What to work on:
Take from the material every line that contains the word "page".

Information:

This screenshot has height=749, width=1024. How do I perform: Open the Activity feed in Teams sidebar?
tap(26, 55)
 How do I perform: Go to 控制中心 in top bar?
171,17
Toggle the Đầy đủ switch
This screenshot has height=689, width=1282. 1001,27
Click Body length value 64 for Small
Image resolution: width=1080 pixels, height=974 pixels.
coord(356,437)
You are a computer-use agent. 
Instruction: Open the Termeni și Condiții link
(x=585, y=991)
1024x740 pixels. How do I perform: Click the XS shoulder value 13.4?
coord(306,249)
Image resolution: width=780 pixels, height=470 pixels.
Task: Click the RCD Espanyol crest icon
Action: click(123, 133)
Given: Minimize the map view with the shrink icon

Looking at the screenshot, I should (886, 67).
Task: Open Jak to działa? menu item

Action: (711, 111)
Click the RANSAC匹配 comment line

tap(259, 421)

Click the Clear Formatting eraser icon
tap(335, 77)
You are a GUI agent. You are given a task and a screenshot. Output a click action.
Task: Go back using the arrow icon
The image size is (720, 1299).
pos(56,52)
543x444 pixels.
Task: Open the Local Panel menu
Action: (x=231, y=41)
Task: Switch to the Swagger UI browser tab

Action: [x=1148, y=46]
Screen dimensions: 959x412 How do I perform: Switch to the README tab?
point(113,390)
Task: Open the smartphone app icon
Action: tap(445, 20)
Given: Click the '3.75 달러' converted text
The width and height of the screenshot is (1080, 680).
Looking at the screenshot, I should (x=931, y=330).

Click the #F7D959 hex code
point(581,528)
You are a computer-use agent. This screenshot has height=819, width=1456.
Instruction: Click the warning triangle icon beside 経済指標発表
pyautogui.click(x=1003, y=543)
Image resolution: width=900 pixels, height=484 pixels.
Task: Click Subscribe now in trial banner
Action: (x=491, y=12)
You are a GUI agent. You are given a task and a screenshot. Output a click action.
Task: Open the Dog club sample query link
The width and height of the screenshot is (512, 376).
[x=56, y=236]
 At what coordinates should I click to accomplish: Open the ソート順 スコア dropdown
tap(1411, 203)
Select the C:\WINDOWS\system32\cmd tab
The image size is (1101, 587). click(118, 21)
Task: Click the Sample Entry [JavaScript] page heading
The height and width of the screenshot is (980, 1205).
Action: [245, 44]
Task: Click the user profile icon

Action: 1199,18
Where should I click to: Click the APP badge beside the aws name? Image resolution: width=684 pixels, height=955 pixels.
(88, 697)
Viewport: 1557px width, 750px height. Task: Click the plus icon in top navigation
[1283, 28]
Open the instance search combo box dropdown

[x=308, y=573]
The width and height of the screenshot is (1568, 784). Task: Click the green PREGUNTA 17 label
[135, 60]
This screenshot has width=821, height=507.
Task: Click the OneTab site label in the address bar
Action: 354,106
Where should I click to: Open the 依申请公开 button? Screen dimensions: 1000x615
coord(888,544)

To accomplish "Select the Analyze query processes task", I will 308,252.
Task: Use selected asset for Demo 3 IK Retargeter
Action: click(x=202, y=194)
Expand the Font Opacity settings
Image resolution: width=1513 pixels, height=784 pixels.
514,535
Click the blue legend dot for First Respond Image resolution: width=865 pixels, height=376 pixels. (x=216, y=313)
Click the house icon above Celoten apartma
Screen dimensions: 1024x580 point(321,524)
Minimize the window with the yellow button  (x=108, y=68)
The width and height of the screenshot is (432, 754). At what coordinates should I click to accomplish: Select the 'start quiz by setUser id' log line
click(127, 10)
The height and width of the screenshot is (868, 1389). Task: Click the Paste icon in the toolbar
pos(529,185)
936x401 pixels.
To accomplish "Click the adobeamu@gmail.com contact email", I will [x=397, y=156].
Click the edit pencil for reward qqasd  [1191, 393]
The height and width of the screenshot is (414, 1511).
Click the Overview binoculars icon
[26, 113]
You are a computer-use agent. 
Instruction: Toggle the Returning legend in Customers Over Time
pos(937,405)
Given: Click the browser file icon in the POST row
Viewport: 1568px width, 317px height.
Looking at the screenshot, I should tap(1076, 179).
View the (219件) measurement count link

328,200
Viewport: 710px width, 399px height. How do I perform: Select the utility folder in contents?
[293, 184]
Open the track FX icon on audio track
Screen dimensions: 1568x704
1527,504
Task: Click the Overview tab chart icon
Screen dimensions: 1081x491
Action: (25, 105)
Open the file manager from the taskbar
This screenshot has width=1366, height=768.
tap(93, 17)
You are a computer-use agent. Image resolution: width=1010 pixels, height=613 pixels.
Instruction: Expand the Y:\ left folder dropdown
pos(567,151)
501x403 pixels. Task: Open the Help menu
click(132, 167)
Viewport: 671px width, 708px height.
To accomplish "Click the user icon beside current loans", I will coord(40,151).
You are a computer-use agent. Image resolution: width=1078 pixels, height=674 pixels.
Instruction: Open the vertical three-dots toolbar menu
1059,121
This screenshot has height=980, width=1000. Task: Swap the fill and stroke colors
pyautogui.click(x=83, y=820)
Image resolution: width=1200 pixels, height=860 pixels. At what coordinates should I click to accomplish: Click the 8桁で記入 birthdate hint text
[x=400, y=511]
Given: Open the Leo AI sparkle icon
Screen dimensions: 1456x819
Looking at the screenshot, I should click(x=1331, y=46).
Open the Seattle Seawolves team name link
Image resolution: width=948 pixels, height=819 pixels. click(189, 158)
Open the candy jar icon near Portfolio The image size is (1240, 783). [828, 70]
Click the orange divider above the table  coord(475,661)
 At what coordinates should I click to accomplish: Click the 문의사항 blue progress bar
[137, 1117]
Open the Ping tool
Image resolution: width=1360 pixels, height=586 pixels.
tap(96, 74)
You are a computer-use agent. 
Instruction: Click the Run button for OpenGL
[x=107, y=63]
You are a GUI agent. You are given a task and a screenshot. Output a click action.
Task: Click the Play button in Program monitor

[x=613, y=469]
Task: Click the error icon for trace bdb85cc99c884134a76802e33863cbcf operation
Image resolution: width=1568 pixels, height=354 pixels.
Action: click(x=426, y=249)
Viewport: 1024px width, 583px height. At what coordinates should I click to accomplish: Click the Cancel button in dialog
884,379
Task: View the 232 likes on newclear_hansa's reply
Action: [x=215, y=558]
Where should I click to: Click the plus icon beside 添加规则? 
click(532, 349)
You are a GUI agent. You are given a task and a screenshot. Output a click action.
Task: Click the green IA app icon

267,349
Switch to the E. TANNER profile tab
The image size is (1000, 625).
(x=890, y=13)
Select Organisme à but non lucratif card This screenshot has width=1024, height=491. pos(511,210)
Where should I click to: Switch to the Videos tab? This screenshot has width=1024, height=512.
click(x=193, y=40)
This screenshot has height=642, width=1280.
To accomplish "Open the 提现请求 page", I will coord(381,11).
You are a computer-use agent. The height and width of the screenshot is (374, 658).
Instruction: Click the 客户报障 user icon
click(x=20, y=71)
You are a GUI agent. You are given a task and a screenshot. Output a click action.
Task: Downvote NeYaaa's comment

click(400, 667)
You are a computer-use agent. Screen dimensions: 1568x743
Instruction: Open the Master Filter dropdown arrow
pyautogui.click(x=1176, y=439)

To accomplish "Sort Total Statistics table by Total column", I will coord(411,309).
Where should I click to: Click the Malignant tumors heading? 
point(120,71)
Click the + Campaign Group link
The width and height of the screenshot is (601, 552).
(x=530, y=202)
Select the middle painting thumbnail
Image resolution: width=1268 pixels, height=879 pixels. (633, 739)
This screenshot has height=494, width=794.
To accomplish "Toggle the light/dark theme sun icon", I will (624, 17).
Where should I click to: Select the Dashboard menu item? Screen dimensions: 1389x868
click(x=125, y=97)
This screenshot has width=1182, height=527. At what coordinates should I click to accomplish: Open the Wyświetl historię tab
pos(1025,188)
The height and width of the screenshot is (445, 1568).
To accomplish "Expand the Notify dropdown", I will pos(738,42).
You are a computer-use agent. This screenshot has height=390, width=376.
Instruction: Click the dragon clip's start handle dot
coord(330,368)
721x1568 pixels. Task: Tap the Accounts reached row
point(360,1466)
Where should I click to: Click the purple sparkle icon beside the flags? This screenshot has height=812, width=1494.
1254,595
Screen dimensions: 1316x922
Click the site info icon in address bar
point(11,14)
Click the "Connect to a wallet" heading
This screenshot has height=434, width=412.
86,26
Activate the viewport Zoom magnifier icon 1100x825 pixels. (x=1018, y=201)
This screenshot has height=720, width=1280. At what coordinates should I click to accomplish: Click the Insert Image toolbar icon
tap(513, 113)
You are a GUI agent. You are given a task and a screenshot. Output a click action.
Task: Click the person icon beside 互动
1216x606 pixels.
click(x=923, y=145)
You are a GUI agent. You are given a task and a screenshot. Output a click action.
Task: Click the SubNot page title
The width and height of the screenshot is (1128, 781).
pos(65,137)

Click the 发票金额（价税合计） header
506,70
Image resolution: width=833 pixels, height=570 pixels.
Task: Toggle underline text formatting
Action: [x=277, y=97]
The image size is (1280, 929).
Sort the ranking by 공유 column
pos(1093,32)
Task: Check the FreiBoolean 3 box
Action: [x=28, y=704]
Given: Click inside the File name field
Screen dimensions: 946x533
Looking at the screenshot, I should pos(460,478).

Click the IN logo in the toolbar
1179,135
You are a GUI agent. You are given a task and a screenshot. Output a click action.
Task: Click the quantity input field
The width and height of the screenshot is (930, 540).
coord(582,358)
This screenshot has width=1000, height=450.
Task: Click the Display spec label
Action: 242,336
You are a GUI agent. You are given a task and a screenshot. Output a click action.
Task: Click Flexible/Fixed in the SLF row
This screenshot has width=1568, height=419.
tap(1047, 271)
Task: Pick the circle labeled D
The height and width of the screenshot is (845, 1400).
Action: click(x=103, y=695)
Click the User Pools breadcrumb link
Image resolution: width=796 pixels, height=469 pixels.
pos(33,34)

Result:
Task: Click the Sample Entry [JavaScript] page heading
To accomplish "Open the 提现请求 page", I will coord(381,11).
Task: Click the SubNot page title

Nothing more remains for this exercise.